Frequently Asked Questions

Check it out—I have an FAQ* page now! You can get there from the previous sentence or from the “FAQ” tab at the top of the page. I’m counting it as my post this week because I’m a slacker and didn’t draw anything.

Trivia: People don’t actually ask me questions about this blog. These are questions that I have imagined people asking, though, and my personal paranoia thus makes most of them sound somewhat accusatory. You can think of the responses less as “answers” and more as attempts to justify myself.

Feel free to leave your own questions in the comments. I will try to answer them in at least mildly informative and/or amusing ways.

* Those of you who pronounce it “fak” may now twitch and mentally substitute “a” for “an.” You’re welcome.

Thursday, February 24, 2011

Allow Me to Clarafy

The name “Clara” hasn’t been super popular in America since the 1940s. This is cool because, unlike all my friends named Ashley, I never have to ask, “Which Clara do you mean?”

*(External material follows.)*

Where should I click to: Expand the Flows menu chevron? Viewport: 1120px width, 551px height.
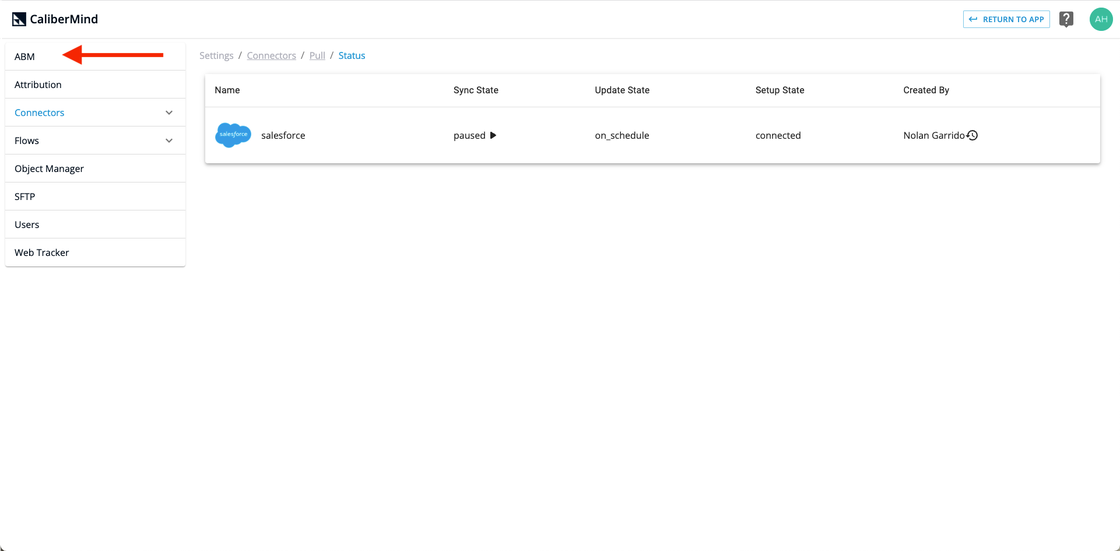(x=169, y=141)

I’m uncommon in literature also—I show up occasionally in old books as the upstairs maid or someone’s spinster aunt. I never have to worry about being the villain, though I did recently come across a short story in which a college-aged Clara refused an offer of ice cream. That’s tantamount to libel.

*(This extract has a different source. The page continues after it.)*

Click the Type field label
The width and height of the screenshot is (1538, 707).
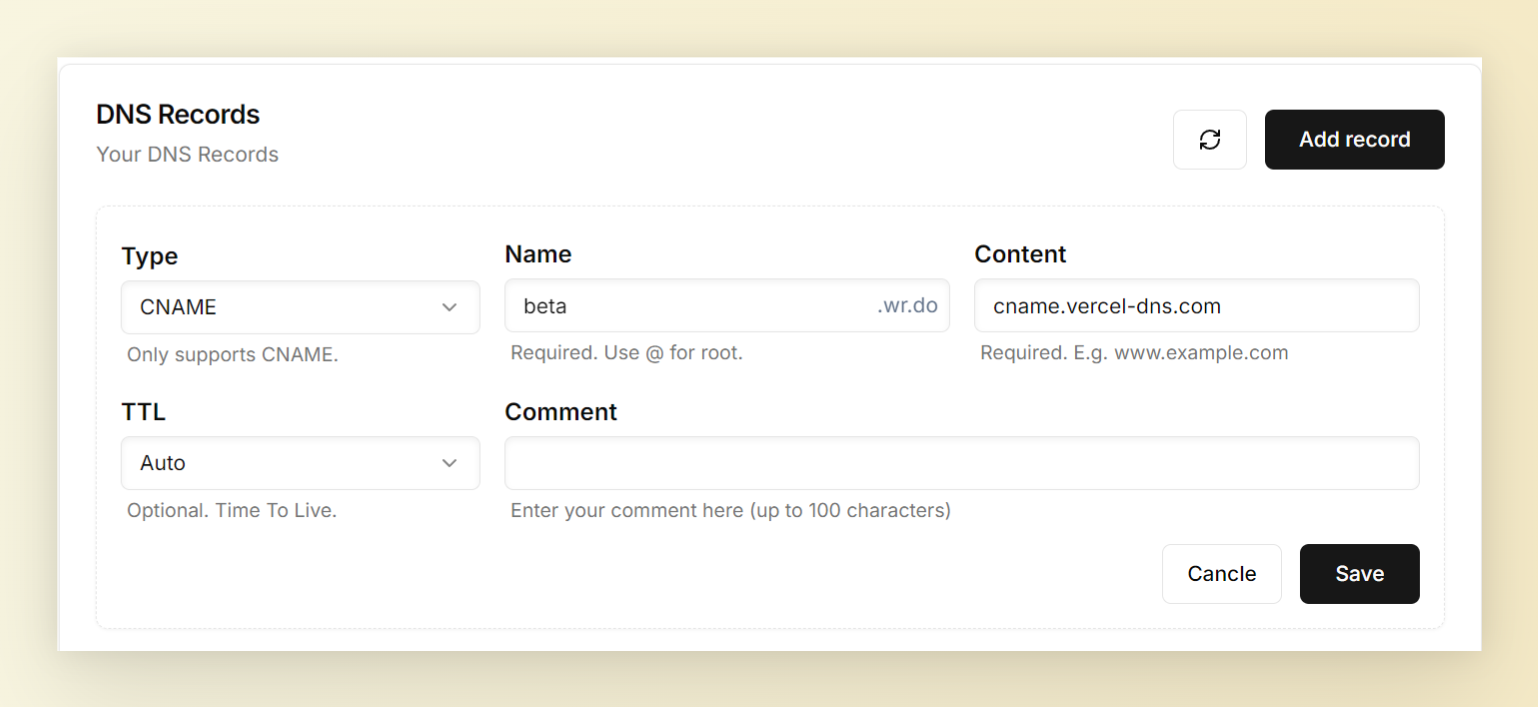coord(149,256)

The heroine in The Nutcracker is a Clara, of course. Like most little girls I logged several Christmases in a velvet dress watching the children’s ballet with my mom, and I felt a justified sense of ownership over the whole show. My parents found me a pop-up book version of The Nutcracker for Christmas the first year, and when I opened it…


…they had changed the little girl’s name to Marie. The writers must have wanted everyone to think they were French and sophisticated. I just thought they were mean.

I was similarly disappointed last month when I found out that Clara Barton, founder of the American Red Cross, was actually named Clarissa. At least she had good taste in nicknames.

Anyway, I’ve still got Clara Bow, leading sex symbol of the roaring twenties, and Clara Rockwell, virtuoso of the sciencey-delightful theremin. I can also claim an 18th-century rhinoceros and a minor planet.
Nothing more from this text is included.